Pourquoi Renault peut bloquer l’arrivée d’Horner chez Alpine

Christian Horner ne pourra pas rejoindre Alpine sans l’accord de Renault, dont les statuts encadrent strictement l’actionnariat

Depuis son départ fracassant de Red Bull Racing en juillet 2024, Christian Horner se faisait discret, cultivant une mystérieuse absence dans le paddock. Mais alors que la saison 2026 pointe le bout de son nez, l’ancien patron de Milton Keynes semble prêt à rebondir. Les rumeurs d’un rapprochement avec Alpine, via une stratégie de rachat soigneusement orchestrée, font la une de la presse. L’homme aux quatorze titres mondiaux ne cherche plus seulement un poste de directeur ; il vise désormais le statut de co-propriétaire, à l’instar de son ancien rival Toto Wolff.

Après une saison 2025 catastrophique, conclue à la dernière place du championnat des constructeurs, l’écurie d’Enstone est paradoxalement une cible financièrement attractive. Sa valeur est estimée par Forbes aux alentours de 2,45 milliards de dollars, un bond gigantesque par rapport aux 900 millions affichés lors de l’entrée au capital du consortium Otro Capital en 2023.

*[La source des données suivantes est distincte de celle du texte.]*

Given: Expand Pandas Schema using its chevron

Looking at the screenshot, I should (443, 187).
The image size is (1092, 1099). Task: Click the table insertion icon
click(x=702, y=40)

Pour Horner et son groupe d’investisseurs (dont le financement s’élèverait à près de 896 millions de dollars), le calcul est purement stratégique. Acquérir l’écurie au moment où elle abandonne son statut de constructeur moteur pour devenir cliente de Mercedes permet d’éliminer l’un des plus gros handicaps techniques de la structure. En s’appuyant sur l’expertise de Flavio Briatore, déjà présent comme conseiller, Horner pourrait transformer Alpine comme Lawrence Stroll l’a fait avec Aston Martin.

Toutefois, le retour du Britannique à Enstone se heurte à un obstacle administratif de taille, récemment mis en lumière par des documents internes de la société, consultés par PlanetF1. Bien que le consortium Otro Capital (qui détient 24 % des parts) semble prêt à vendre pour réaliser une plus-value record de près de 170 %, une clause de blocage verrouille la situation.

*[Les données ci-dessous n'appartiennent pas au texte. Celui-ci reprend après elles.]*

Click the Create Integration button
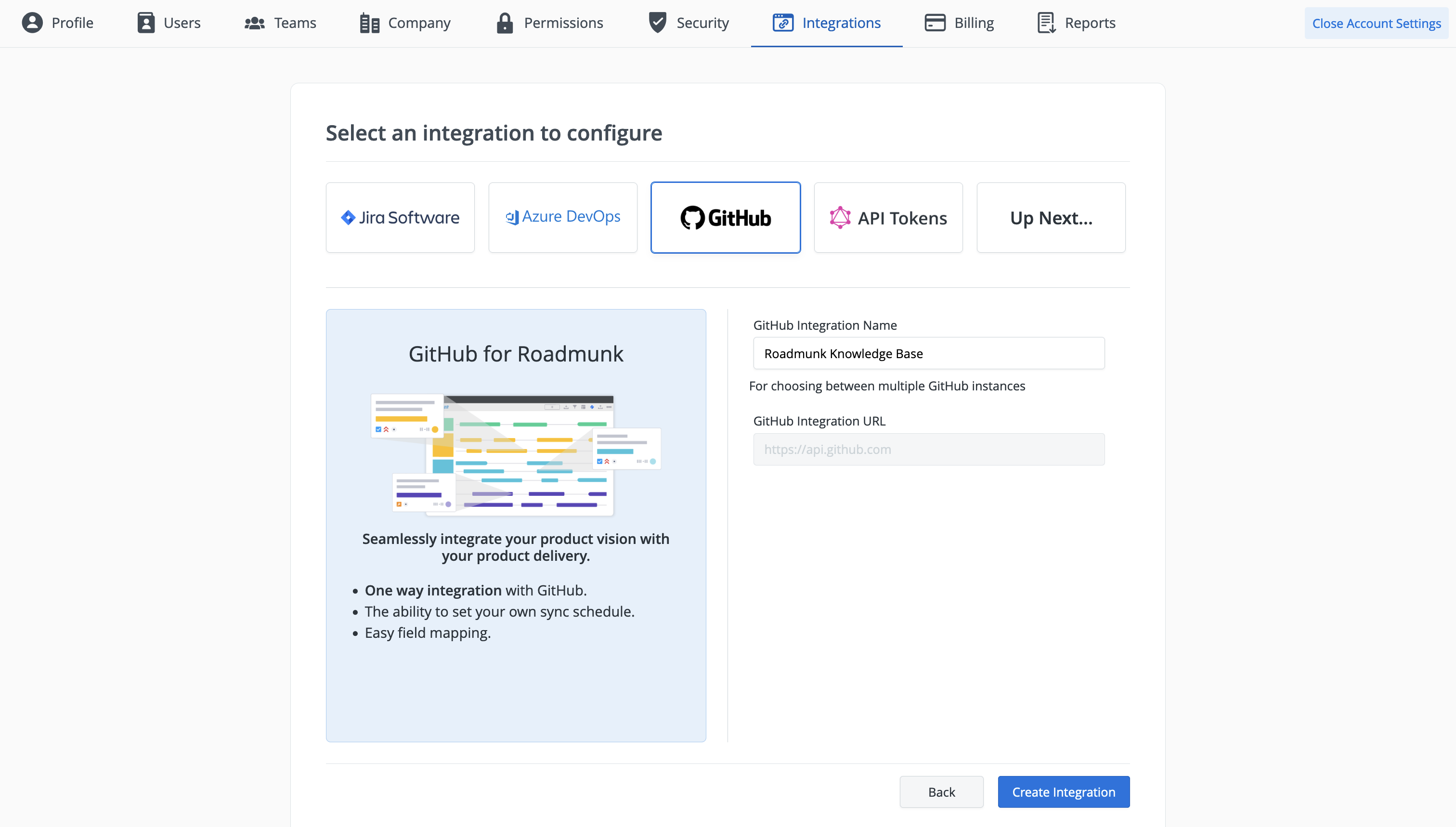The image size is (1456, 827). pyautogui.click(x=1063, y=792)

Les statuts d’Alpine Racing Ltd stipulent en effet qu’une vente à un tiers ne peut intervenir qu’après un délai de trois ans. Ce document étant daté du 13 septembre 2023, Christian Horner ne pourra techniquement pas acquérir ces parts avant le 13 septembre 2026. C’est une date clé : elle coïncide quasiment avec le Grand Prix d’Azerbaïdjan, ce qui explique pourquoi l’urgence apparente de son retour semble s’être calmée au cours de l’hiver.

Même si le verrou des trois ans venait à sauter, rien ne se ferait sans l’aval du Groupe Renault. Les relations historiques entre Horner et le motoriste français sont, pour le dire poliment, complexes. Le divorce entre Red Bull et Renault en 2018 reste dans toutes les mémoires.

Toute transaction concernant les 24 % d’Otro Capital nécessite une approbation explicite de Renault. Le constructeur français pourrait d’ailleurs choisir d’utiliser son droit de préemption pour racheter les parts lui-même, fermant ainsi la porte à toute influence extérieure.

Si Horner veut s’installer à Enstone, il devra donc non seulement sortir le chéquier, mais aussi convaincre Renault que son arrivée apportera une valeur ajoutée sportive et commerciale supérieure à celle du consortium actuel, composé de stars comme Ryan Reynolds ou Patrick Mahomes.